Et il en résulta, comme Ferdinand était au fond un prince d'un grand bon sens et de beaucoup d'esprit, qu'au lieu d'en vouloir au jeune banquier d'être un homme instruit, quand lui, roi, n'était, comme il le disait lui-même, qu'un âne, il le présenta à la reine, à Acton, à sir William, à Emma Lyonna, non plus avec les égards douteux rendus à l'homme d'argent, mais avec cette courtoise protection que les princes intelligents accordent toujours aux hommes d'esprit et d'éducation.
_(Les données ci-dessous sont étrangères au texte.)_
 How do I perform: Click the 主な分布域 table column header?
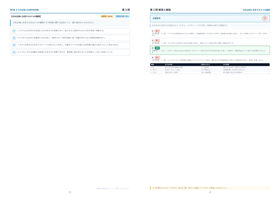tap(168, 65)
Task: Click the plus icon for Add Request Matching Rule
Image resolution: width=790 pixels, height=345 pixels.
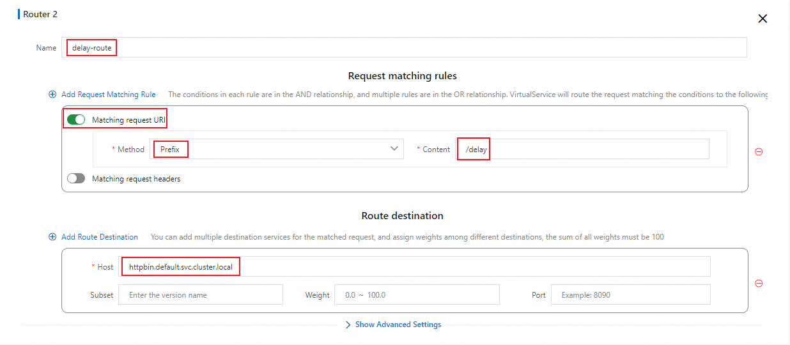Action: coord(52,95)
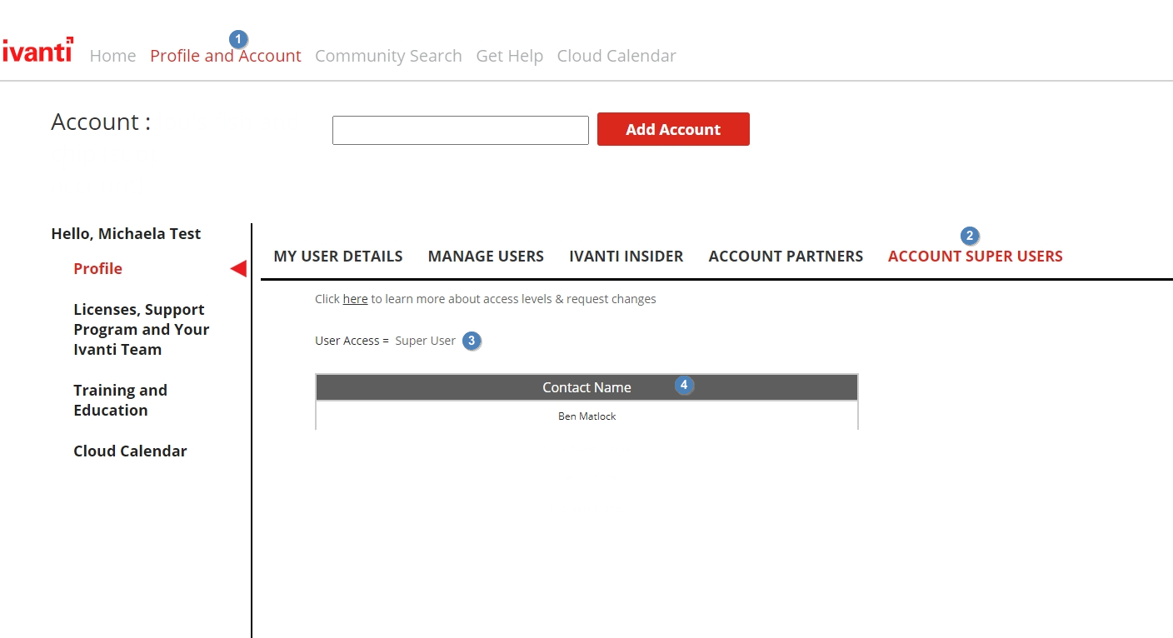Click the blue number 2 badge
1173x638 pixels.
pyautogui.click(x=969, y=236)
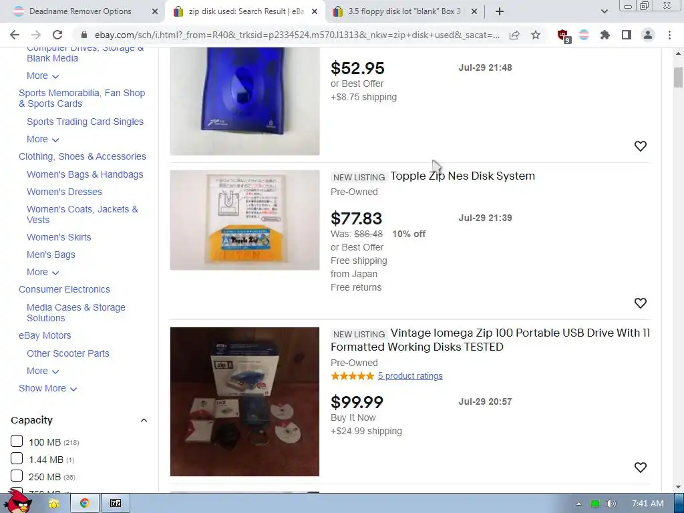Open the 5 product ratings link
This screenshot has height=513, width=684.
tap(410, 375)
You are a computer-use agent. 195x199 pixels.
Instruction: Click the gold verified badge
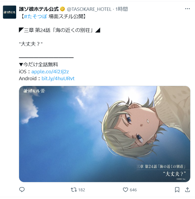click(x=62, y=9)
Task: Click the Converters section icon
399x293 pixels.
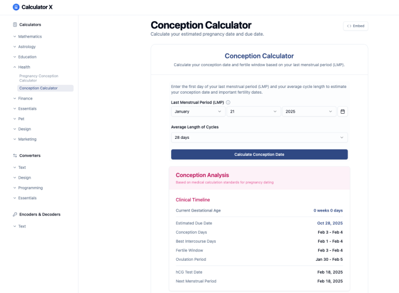Action: 15,155
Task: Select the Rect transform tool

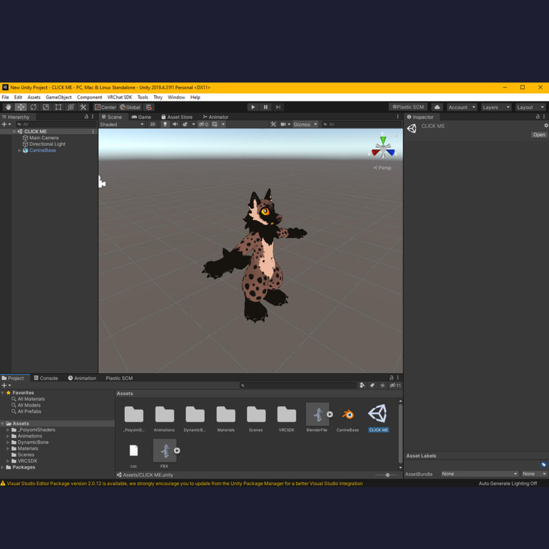Action: (58, 107)
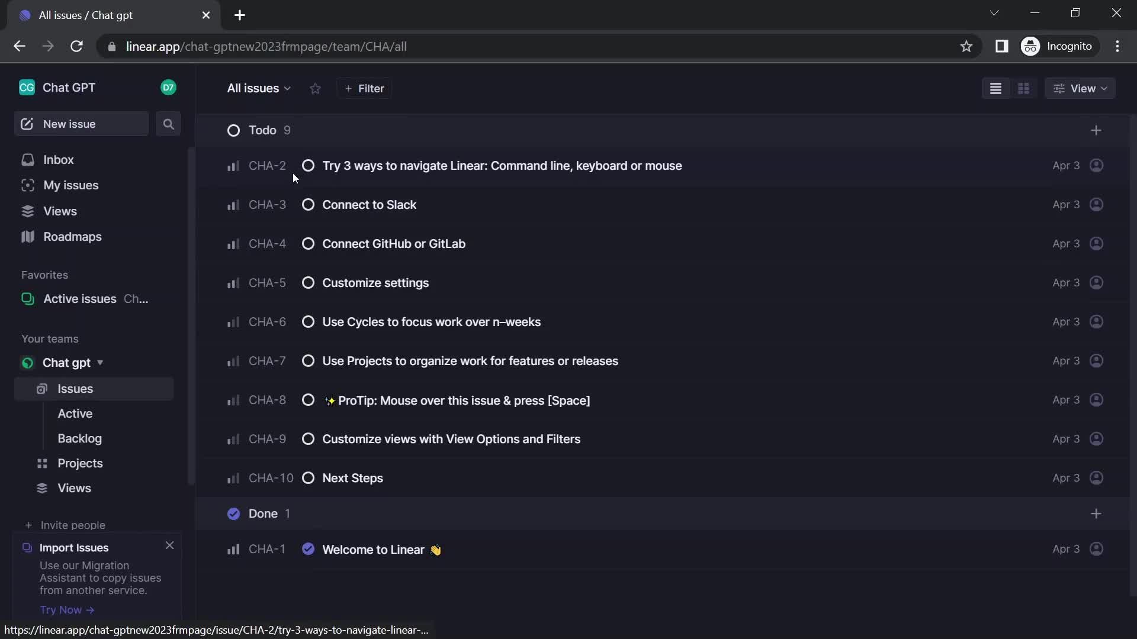
Task: Click the Import Issues Try Now link
Action: point(62,609)
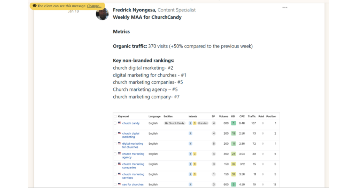357x188 pixels.
Task: Click the Fredrick Nyongesa author name
Action: 134,10
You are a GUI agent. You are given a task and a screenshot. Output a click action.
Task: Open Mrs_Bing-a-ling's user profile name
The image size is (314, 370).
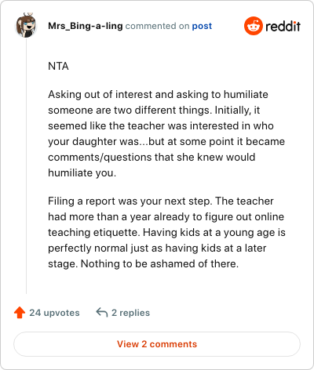click(x=86, y=26)

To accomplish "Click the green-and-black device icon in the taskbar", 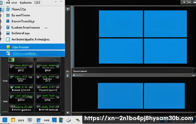I will (x=61, y=120).
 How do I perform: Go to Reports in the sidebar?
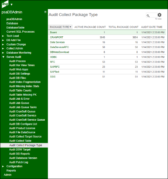coord(11,171)
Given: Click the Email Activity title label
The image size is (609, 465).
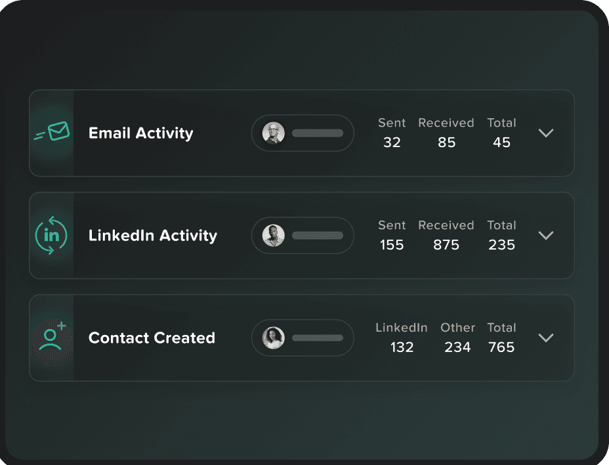Looking at the screenshot, I should pyautogui.click(x=141, y=133).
Cette présentation fut pour André Backer une nouvelle occasion de faire valoir de nouvelles études ; il parla allemand avec la reine, anglais avec sir William et lady Hamilton, français avec Acton, mais, au milieu de tout cela, resta tellement modeste et convenable, qu'en montant en voiture pour le ramener à Naples, le roi lui dit :

– Monsieur Backer, vous eussiez conservé votre voiture que je ne vous en eusse pas moins ramené dans la mienne, ne fût-ce que pour me procurer plus longtemps le plaisir de votre conversation.

Nous verrons plus tard que le roi s'était fort attaché en effet, pendant cette journée, à André Backer, et notre récit montrera, dans la suite, par quelle implacable vengeance il prouva à ce malheureux jeune homme, victime de son dévouement à la cause royale, la sincérité de son amitié pour lui.